Garvan Walshe is a former National and International Security Policy Adviser to the Conservative Party and CEO of Brexit Analytica.
Why does the pound fall every time the Prime Minister talks about Brexit? Because it reminds the markets that two of her government’s aims: reducing immigration, and leaving the jurisdiction European Court of Justice, are incompatible with anything other than a hard Brexit. Leave aside the merits of each: what matters to business is that they both entail leaving the Single Market.
Though it might be theoretically possible to construct a free trade area in which goods, services and capital but not people move freely, it is not something that the European Union can concede. Attempts to carve up the Single Market go against the EU’s founding principles. When British pro-Europeans advance such schemes, they only betray how little they understood the European project, and give rise to the thought that it is better for them that we are out.
Leaving the jurisdiction of the ECJ is not only politically incompatible with staying in the Single Market: it’s conceptually impossible to reconcile the two. The Single Market is a single legal area and needs to be run by a single court. Though Norway is technically inside it without being under its jurisdiction, this is a fiction. Norway has formal freedom to depart from EU rules, granted on the understanding that it is never to be used. Leaving the ECJ’s jurisdiction only to put ourselves under the jurisdiction of another essentially identical body would be just the kind of prestidigitation Theresa May abhors.
Hard Brexiteers, of course see leaving as an end in itself. They think it will enable us to strike better trade deals than the one we currently have with the rest of Europe. Change Britain, which calculated these figures in Euros, argues that if we strike the right trade deals we could increase our trade with countries like Chile, South Korea, the United States by €23 billion a year (£20 billion), and that this would generate almost 400,000 jobs.
Assume, for the sake of argument, they are right. Using statistics from HMRC and the OECD, our trade with the EU is worth about £575 billion a year – almost 30 times as much. It follows from this methodology that the Single Market sustains more than 11 million jobs: more than 17,000 per parliamentary constituency, and about a third of all jobs in the UK. Of course, nobody would suggest that trade with the EU would fall to zero (even Guy Verhofstadt does not plan to impose trade sanctions on the UK): the important figure here is the factor of 30. EU trade would only have to fall by three per cent for the gains to be wiped out. It is not that there are no trading opportunities from Brexit, it is just that even according to Brexiteers they aren’t very large.
As an economic proposition it does not add up. Nor can savings from EU contributions make up the difference. If we were to add to this £20 billion a further £15 billion (£10 billion from EU contributions repatriated, spent at home, and postulating a generous multiplier of 1.5) we still only arrive at maximum annual benefits of £35 billion. Deregulation might help, don’t expect a Prime Minister who denounces the “cult of individualism” and plans to “step up” and “go further” to do much of it.
In any event, these trade benefits would be available if we negotiated an arrangement like Norway’s, outside the Customs Union, but inside the Single Market. We don’t even need to risk EU trade to get them!

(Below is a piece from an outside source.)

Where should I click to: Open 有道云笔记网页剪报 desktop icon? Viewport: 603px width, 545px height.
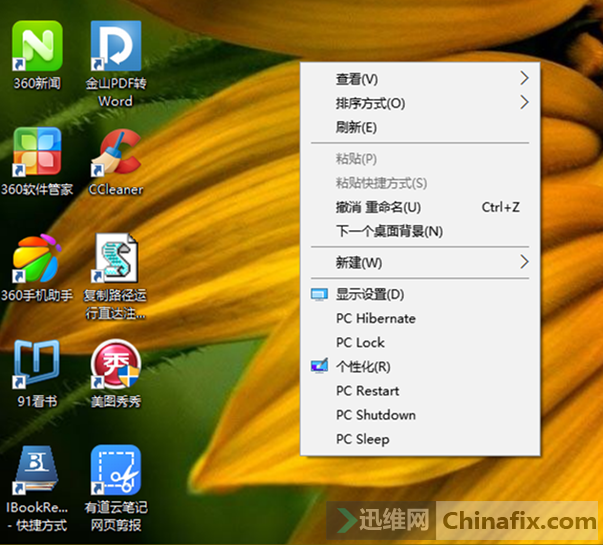pyautogui.click(x=115, y=472)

Leaving it can’t be justified on economic terms, but is the unavoidable consequence of regaining sovereignty over immigration and legal interpretation. This may be what the British people said they wanted, but it isn’t what British business needs.
It is hard to overestimate how radical a shift in British economic policy this is. The currency markets are reminded of it every time the Prime Minister talks about Brexit, and they sell the pound in response. This has a paradoxical consequence: the foreign earnings of the British multinationals, which are measured in pounds, go up. Like in Newton’s law of motion, each fall in the pound produces opposite rise in the FTSE. It does not represent a sign of confidence in the British economy, but merely the belief that conditions in the rest of the world haven’t changed.
This is a shift for which British business, and the lobbying industry that failed abjectly to stop Brexit, is unprepared. They are used to a government that broadly shares their outlook and interests, not one indifferent to the collateral economic damage its own nationalist agenda will cause.